» DATA SUPPLIED

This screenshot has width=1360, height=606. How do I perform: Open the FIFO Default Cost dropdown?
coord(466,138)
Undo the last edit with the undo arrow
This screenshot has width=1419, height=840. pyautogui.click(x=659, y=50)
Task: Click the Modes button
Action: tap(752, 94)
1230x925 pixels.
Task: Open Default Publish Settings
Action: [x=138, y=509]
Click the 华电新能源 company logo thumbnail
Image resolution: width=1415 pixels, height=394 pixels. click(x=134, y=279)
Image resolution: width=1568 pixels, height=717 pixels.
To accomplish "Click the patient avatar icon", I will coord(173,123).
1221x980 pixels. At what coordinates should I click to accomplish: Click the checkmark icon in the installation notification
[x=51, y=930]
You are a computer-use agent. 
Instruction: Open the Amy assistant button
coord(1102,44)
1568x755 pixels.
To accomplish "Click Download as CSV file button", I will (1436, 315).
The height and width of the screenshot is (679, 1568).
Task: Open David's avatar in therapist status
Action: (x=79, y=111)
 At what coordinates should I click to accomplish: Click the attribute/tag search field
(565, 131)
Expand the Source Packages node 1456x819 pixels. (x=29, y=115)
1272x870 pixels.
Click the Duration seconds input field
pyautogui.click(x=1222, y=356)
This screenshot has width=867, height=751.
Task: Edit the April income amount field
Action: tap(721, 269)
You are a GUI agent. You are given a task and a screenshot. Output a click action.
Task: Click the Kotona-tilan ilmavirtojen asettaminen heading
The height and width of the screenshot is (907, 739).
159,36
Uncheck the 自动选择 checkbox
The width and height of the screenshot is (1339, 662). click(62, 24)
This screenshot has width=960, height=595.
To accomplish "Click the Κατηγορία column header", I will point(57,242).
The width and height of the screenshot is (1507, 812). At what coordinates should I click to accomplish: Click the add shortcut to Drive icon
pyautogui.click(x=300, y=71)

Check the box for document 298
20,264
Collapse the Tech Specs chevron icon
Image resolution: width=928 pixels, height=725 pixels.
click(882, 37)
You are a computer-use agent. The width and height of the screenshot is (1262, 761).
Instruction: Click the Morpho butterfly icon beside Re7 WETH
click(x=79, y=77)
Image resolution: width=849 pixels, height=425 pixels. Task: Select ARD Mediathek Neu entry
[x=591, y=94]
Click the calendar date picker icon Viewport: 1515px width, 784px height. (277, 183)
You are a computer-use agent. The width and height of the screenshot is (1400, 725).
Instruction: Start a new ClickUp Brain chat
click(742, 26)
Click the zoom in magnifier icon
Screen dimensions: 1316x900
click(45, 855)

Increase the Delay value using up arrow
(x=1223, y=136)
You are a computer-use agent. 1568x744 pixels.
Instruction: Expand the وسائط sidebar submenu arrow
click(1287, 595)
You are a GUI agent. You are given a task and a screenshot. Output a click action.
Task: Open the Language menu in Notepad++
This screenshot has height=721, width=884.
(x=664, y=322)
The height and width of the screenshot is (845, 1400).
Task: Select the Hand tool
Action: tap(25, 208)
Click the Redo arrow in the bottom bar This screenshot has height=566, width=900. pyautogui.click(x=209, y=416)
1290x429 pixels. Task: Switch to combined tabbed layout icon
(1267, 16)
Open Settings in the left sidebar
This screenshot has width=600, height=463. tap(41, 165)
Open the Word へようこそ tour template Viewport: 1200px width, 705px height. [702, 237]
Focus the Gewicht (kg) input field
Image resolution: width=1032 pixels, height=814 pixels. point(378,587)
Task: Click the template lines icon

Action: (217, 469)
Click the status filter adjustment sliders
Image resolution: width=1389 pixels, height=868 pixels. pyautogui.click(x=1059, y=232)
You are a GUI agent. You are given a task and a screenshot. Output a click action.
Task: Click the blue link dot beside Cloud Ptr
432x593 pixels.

» REQUIREMENT
Reproduce without alteration every line of the items from the one containing "attribute/tag search field" down to the one containing "The width and height of the screenshot is (1339, 662).", including both of those lines.

» RESPONSE
 At what coordinates should I click to accomplish: Click the attribute/tag search field
(565, 131)
Expand the Source Packages node 1456x819 pixels. (x=29, y=115)
1272x870 pixels.
Click the Duration seconds input field
pyautogui.click(x=1222, y=356)
This screenshot has width=867, height=751.
Task: Edit the April income amount field
Action: tap(721, 269)
You are a GUI agent. You are given a task and a screenshot. Output a click action.
Task: Click the Kotona-tilan ilmavirtojen asettaminen heading
The height and width of the screenshot is (907, 739).
159,36
Uncheck the 自动选择 checkbox
The width and height of the screenshot is (1339, 662). click(62, 24)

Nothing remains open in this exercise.